SG&A expenses in the United States during the fourth quarter of 2010 increased by 53 percent from the comparable period in 2009 to $3.2 million. This increase was primarily due to higher personnel expenses related to the Company's larger revenue base resulting from the expansion of operations in the Marcellus shale play, commencement of fracturing operations in the Bakken play during the fourth quarter of 2010 and higher annual bonus expenses.

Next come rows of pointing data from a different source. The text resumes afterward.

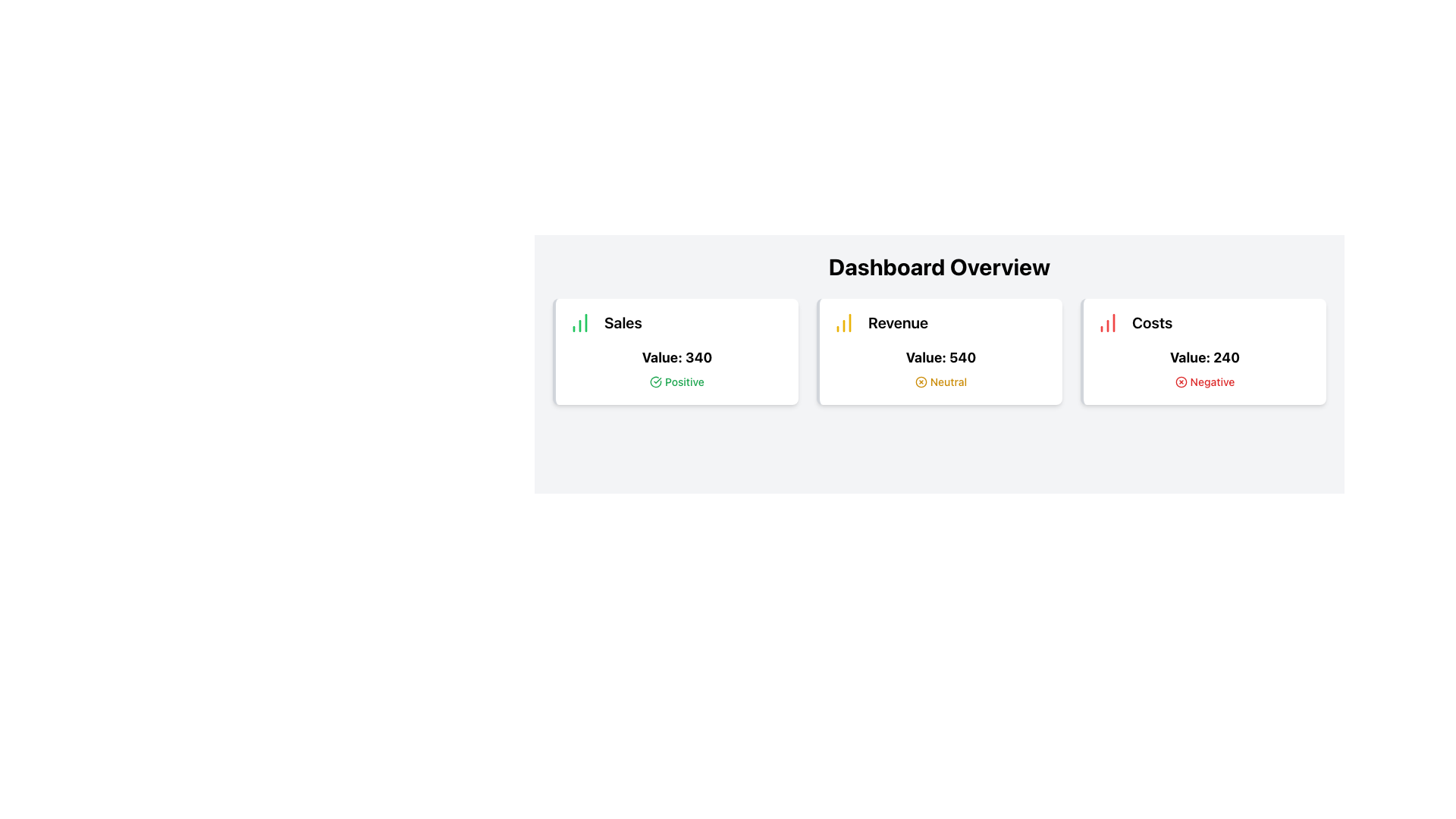  Describe the element at coordinates (656, 381) in the screenshot. I see `the green circular icon with a checkmark inside, which indicates a positive status, located in the bottom-left corner of the 'Sales' card on the dashboard overview` at that location.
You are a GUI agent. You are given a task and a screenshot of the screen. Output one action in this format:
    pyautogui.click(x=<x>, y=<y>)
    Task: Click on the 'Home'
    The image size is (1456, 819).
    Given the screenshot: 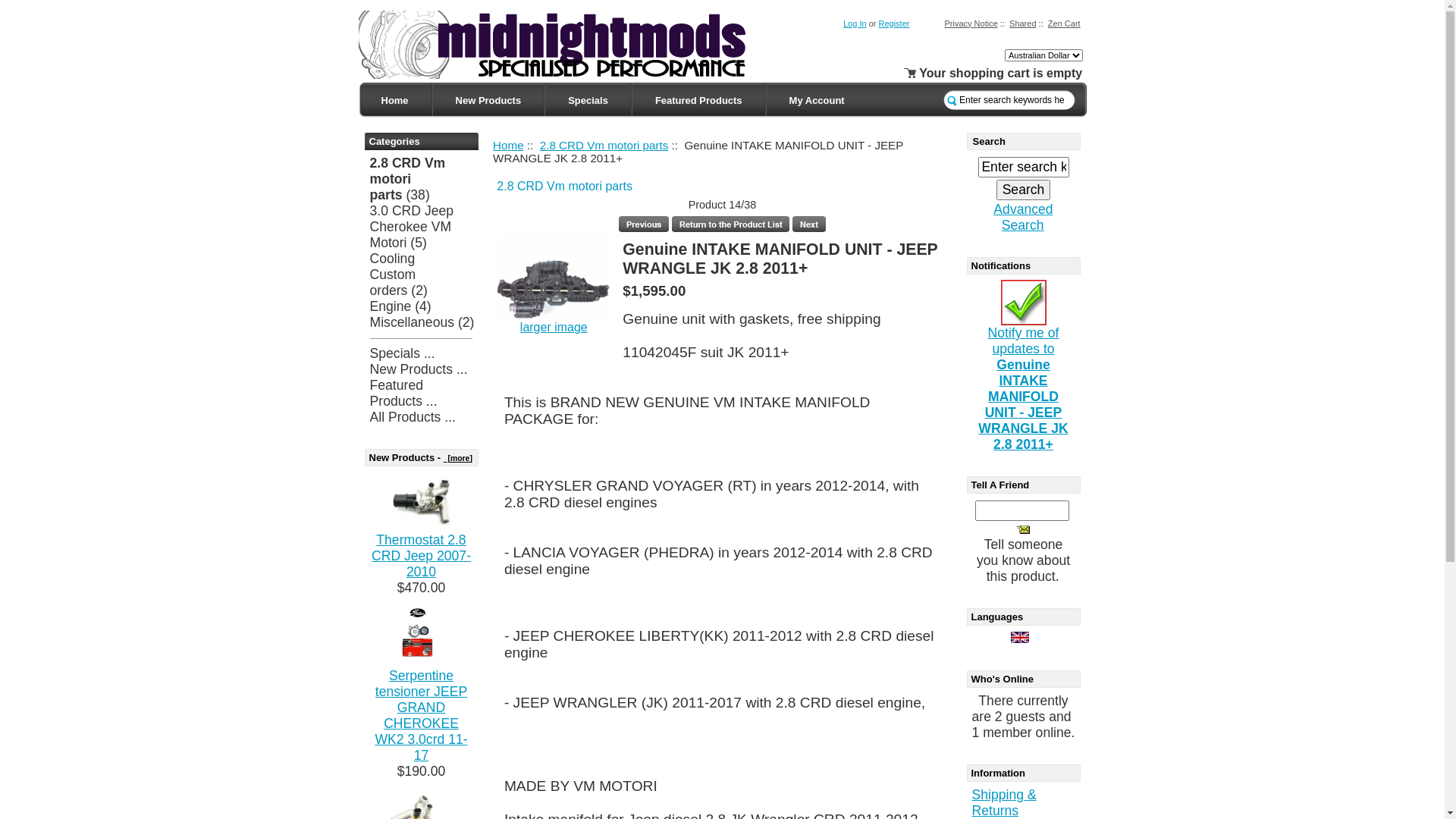 What is the action you would take?
    pyautogui.click(x=508, y=144)
    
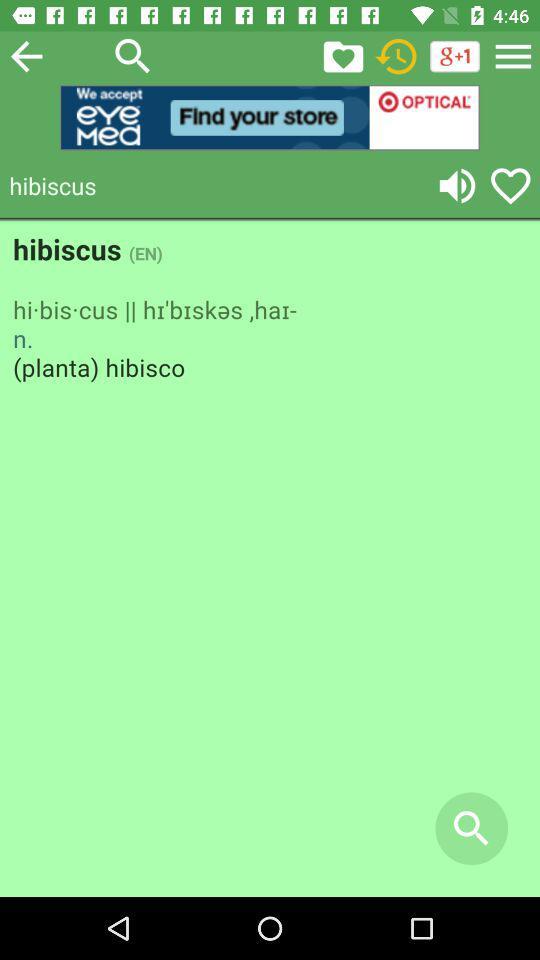 Image resolution: width=540 pixels, height=960 pixels. I want to click on menu option, so click(513, 55).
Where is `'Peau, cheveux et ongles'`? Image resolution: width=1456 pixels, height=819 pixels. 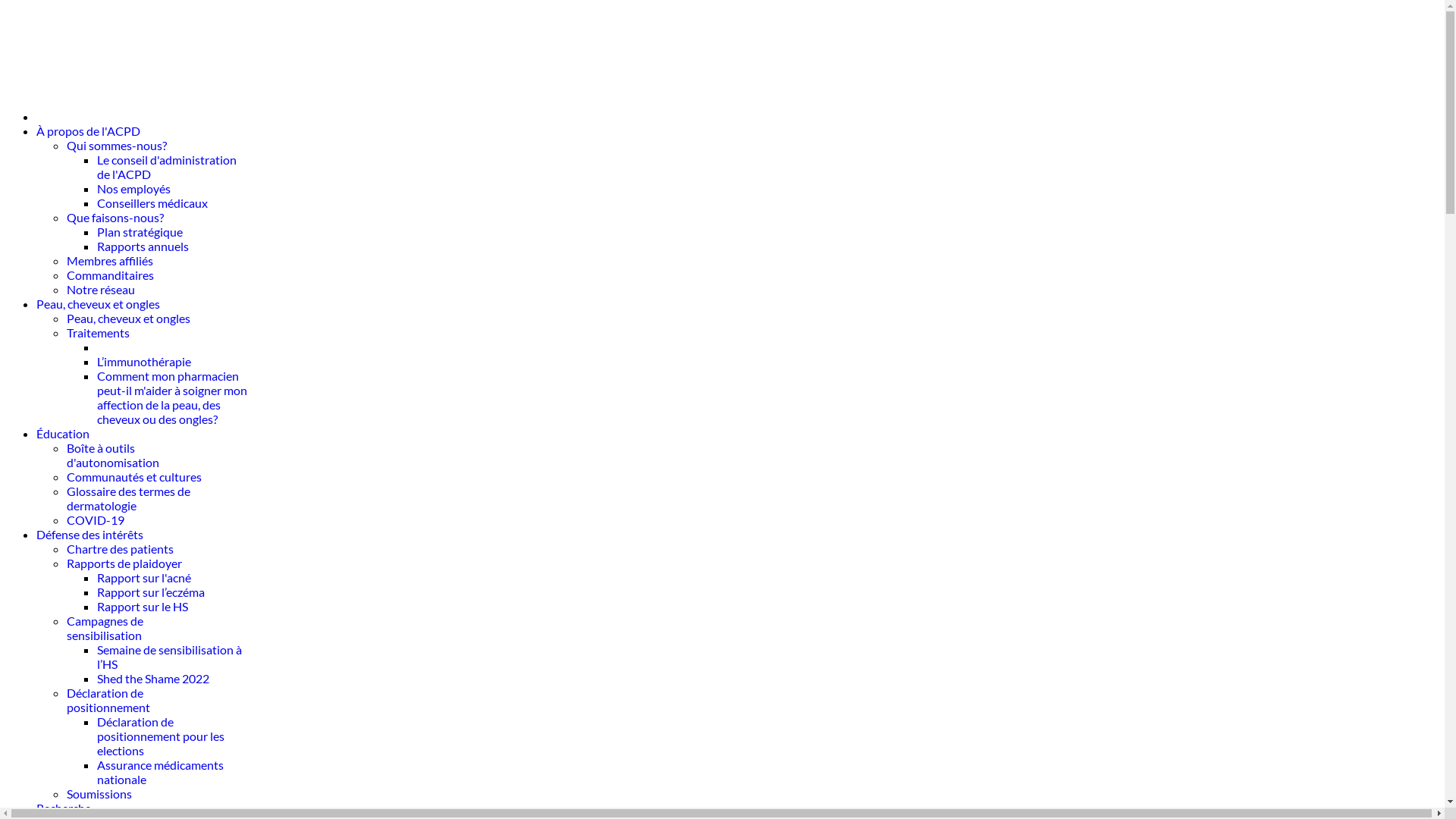 'Peau, cheveux et ongles' is located at coordinates (128, 317).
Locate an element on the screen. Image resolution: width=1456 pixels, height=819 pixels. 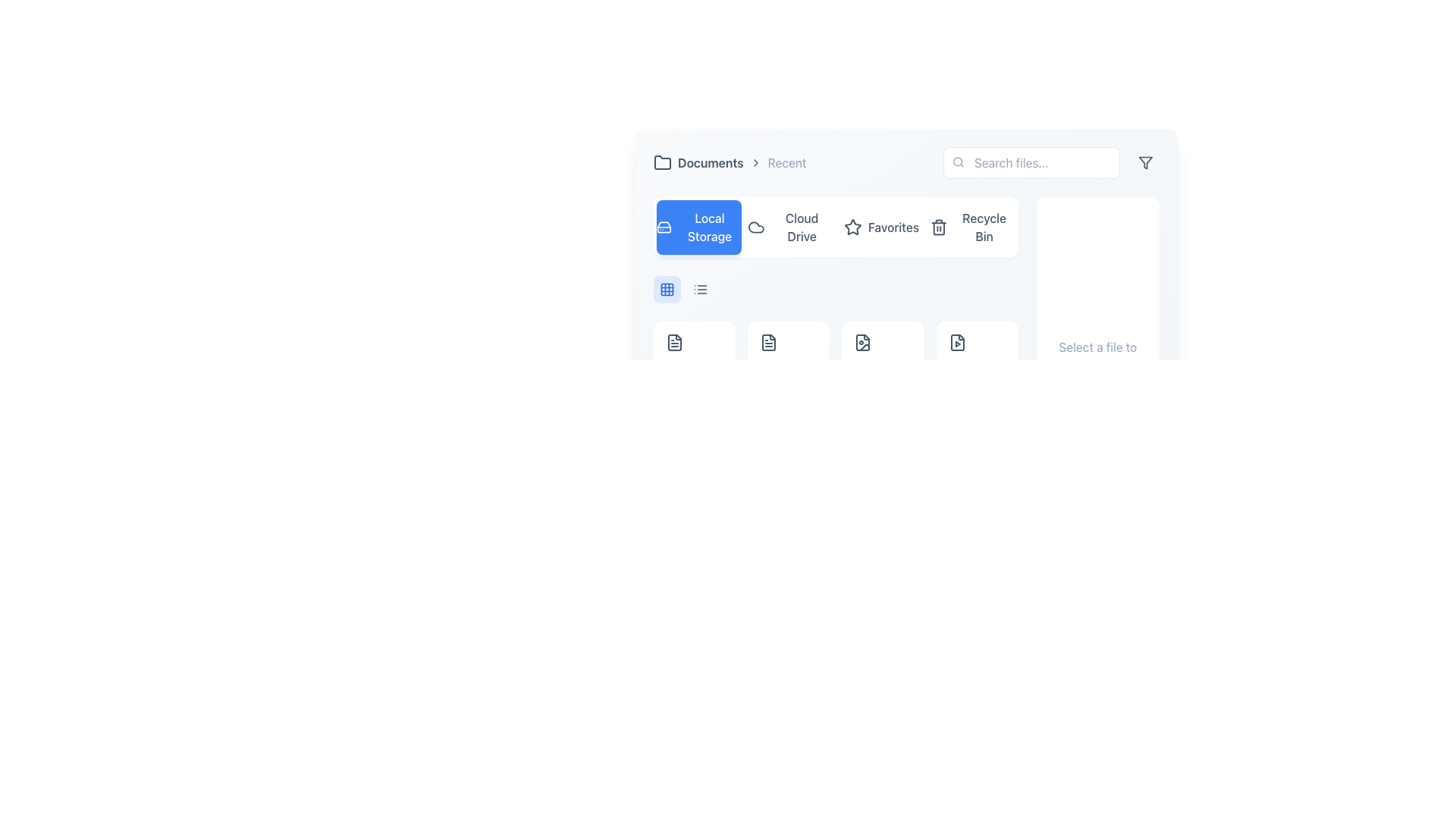
the leftmost navigation button that enables access to local files, highlighting it is located at coordinates (698, 228).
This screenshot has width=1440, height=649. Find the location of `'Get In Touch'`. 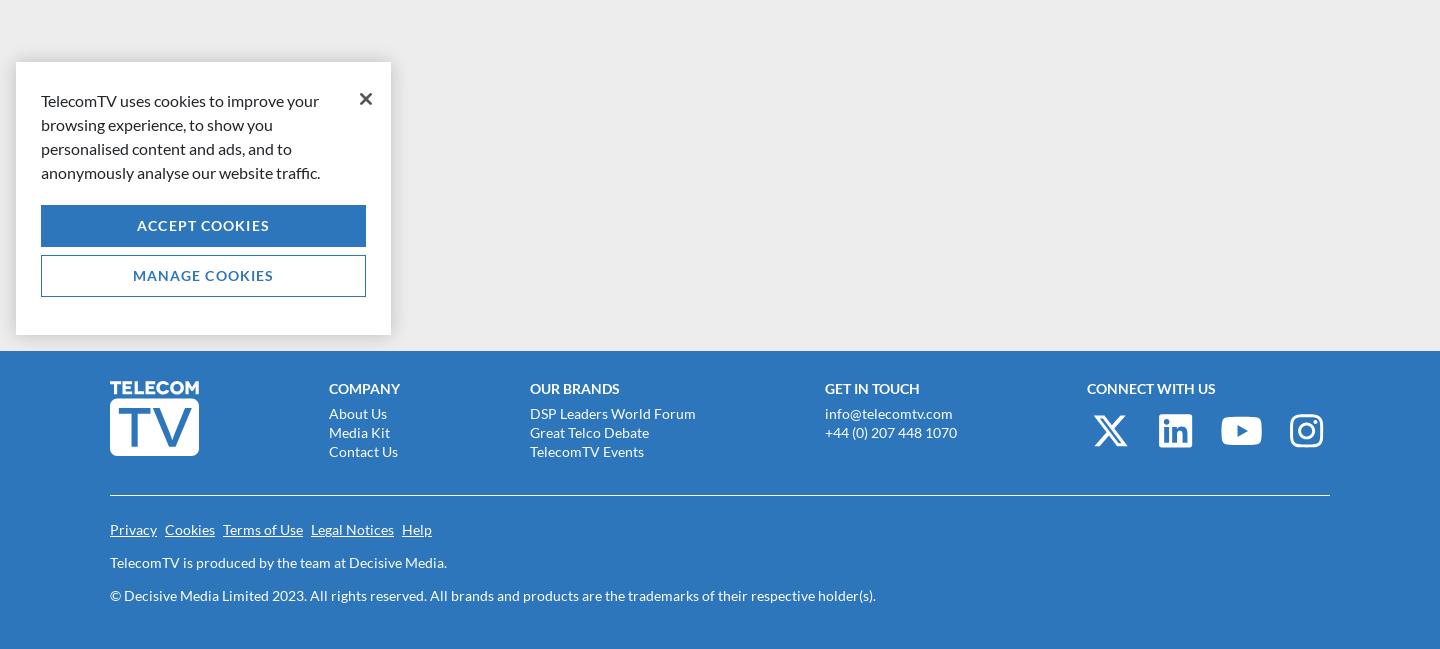

'Get In Touch' is located at coordinates (824, 388).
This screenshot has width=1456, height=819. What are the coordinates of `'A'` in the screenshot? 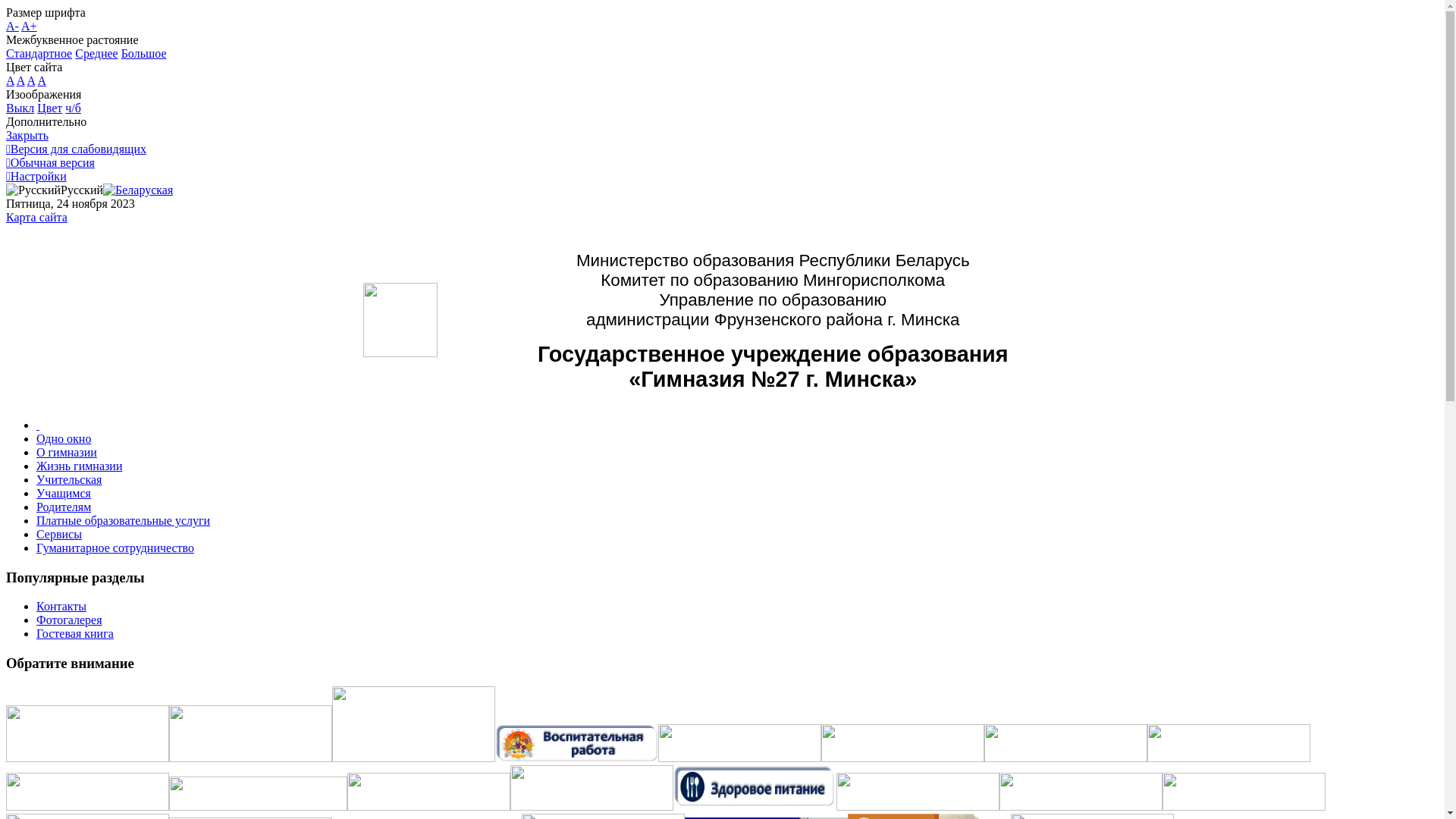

These factors were offset partially by the impact of the decline in the value of the United States dollar versus the Canadian dollar.

Russia      
Three Months Ended December 31, 2010 2009 Change
(000s, except operational and exchange rate information) ($) ($) (%)
(unaudited)      
Revenue 19,095 14,698 30
Expenses      
  Operating 16,232 10,667 52
  SG&A 1,410 984 43
  17,642 11,651 51
Operating income(1) 1,453 3,047 (52)
Operating income (%) 7.6% 20.7% (63)
Fracturing revenue per job ($) 81,272 74,379 9
Number of fracturing jobs 153 120 28
Coiled tubing revenue per job ($) 44,697 52,959 (16)
Number of coiled tubing jobs 149 109 37
Cdn$/rouble average exchange rate(2) 0.0330 0.0358 (8)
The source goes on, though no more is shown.